Originally Posted by Snap Shot
With regard to how things have changed in Britain in the last, say, five years. (On Maundy Thursday on the way back from running an errand I had to drive around the edge of a police cordon. The Armed Offenders Squad had to shoot a suspect who was wanted on bail. It was the only way to bring him to the ground. I've never had to do that in Britain.)
Oh my goodness, how awful - no I have never seen that in the UK and I am near London!

Originally Posted by Snap Shot
I don't doubt there's been changes in Britain and unlikely to be for the better, but hey.
There are lots of changes in the UK, but every country has its for's and against's - I am proud to come from the UK and will always take pride in that, but I am just aiming for a better quality of life in NZ.

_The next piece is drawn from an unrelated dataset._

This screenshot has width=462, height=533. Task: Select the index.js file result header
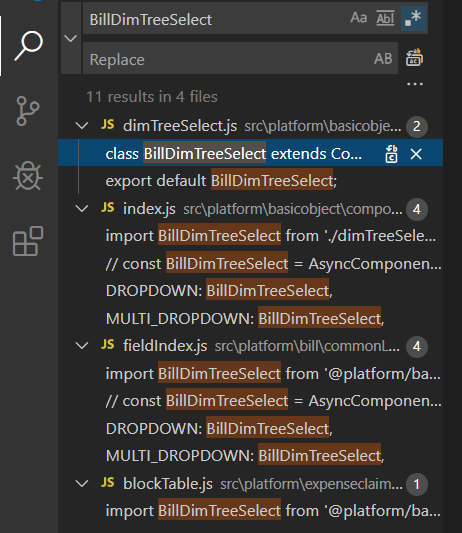point(251,209)
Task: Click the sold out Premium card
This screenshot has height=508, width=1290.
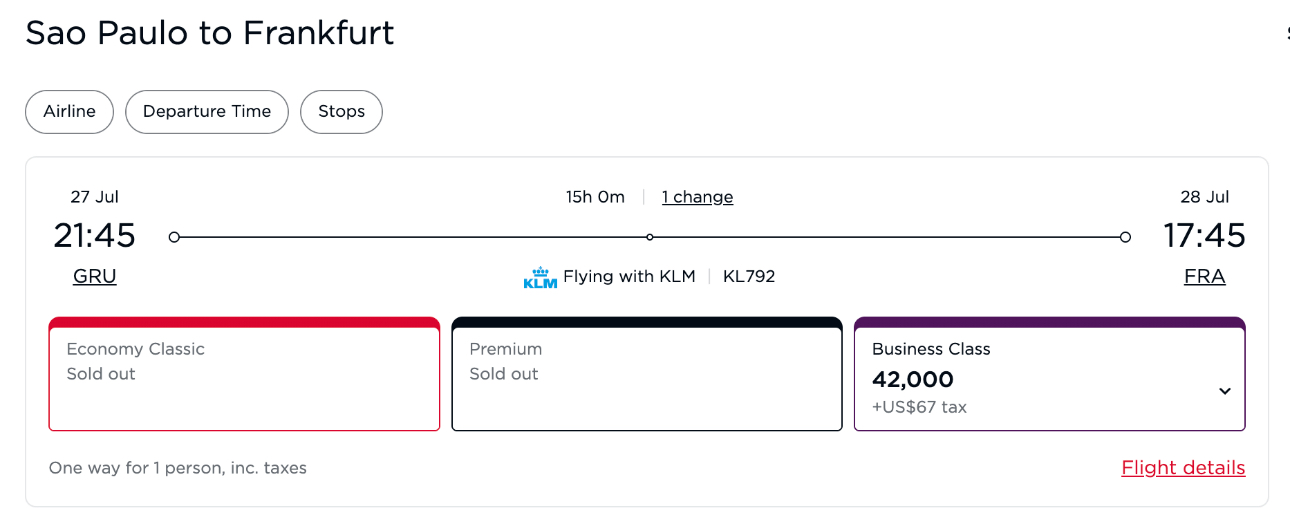Action: 647,374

Originally Posted by Snap Shot
People who are happy in (insert destination country of choice) seem to be terribly miffed by people who are leaving to return home, especially if it is to Britain.
Nobody should judge, we all have a right to live (subject to visas of course ) where we want to be, NZ is not right for everybody, the same as the UK is not right for some too. The UK has a lot going for it, free healthcare and education but with D Cameron in power a lot of changes are being made - and some not for the better .

What's that about ? I thought people learned to have a positive frame of since living in New Zealand.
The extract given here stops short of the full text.